- Opening Delimiter -

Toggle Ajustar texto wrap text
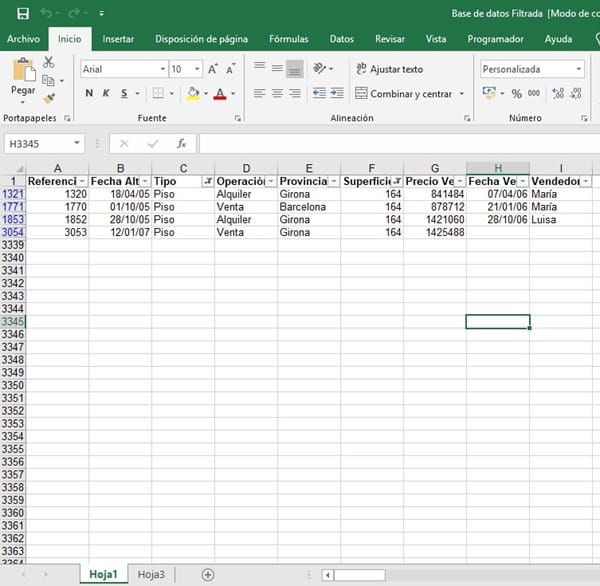Viewport: 600px width, 586px height. point(388,69)
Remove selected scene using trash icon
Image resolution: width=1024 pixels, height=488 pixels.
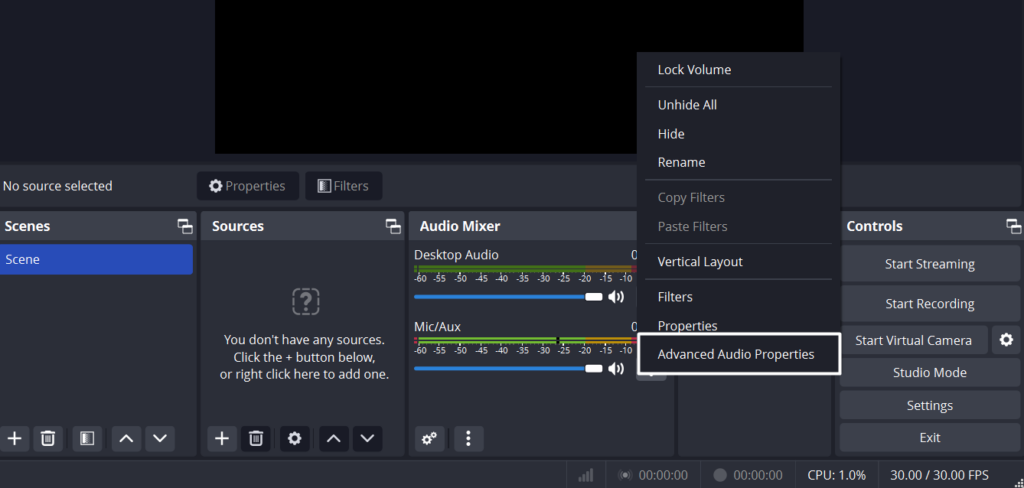(x=47, y=438)
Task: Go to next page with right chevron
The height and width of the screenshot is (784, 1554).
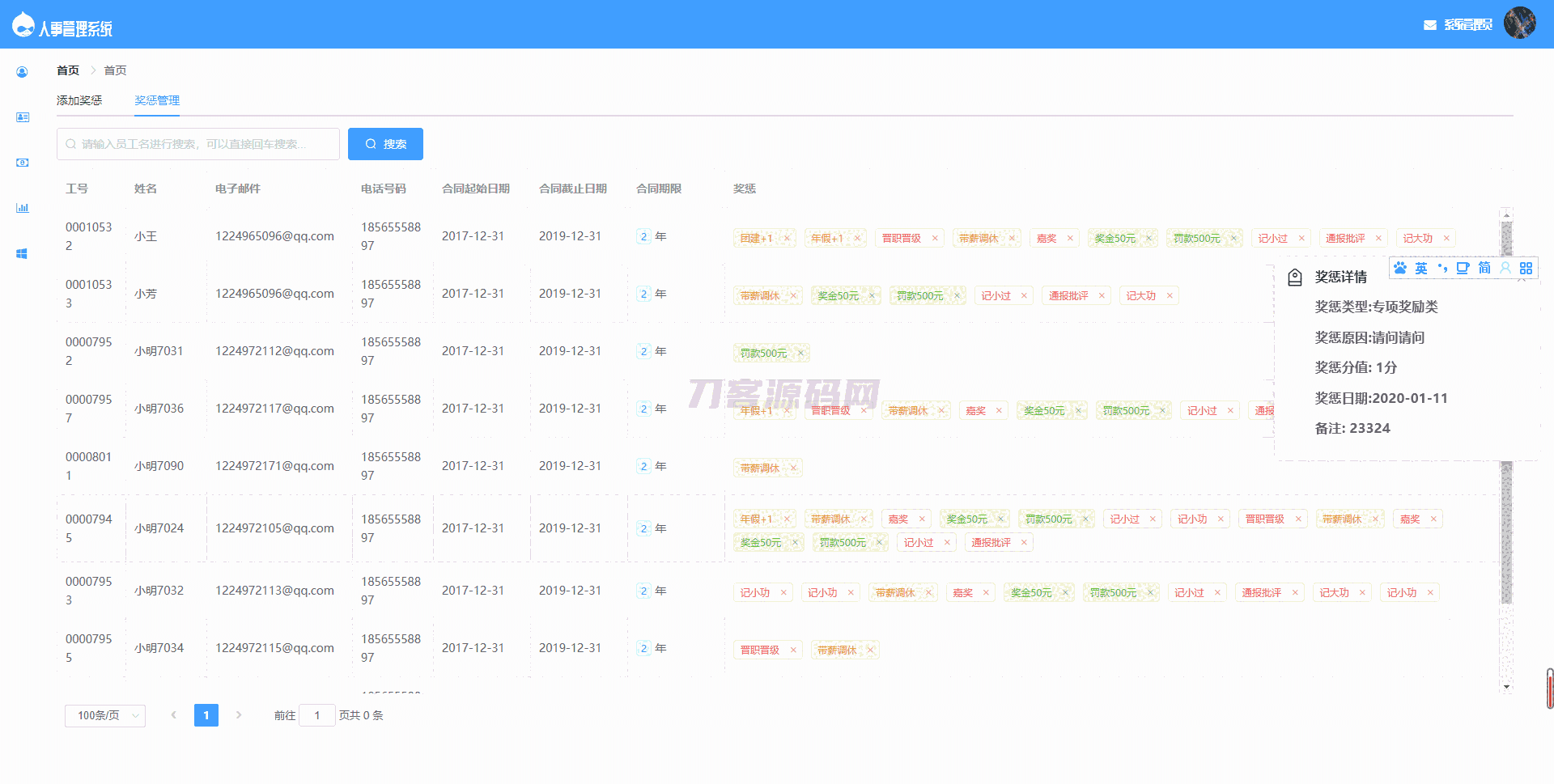Action: (x=239, y=715)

- Closing Delimiter -

» **EXERCISE BRIEF**
Restate word for word the lines above that start at the line containing "Remove selected scene using trash icon" and run to the end of the listing; exclude the pictures.

» **RESULT OF THE TASK**
Remove selected scene using trash icon
Image resolution: width=1024 pixels, height=488 pixels.
(x=47, y=438)
Task: Go to next page with right chevron
The height and width of the screenshot is (784, 1554).
Action: (x=239, y=715)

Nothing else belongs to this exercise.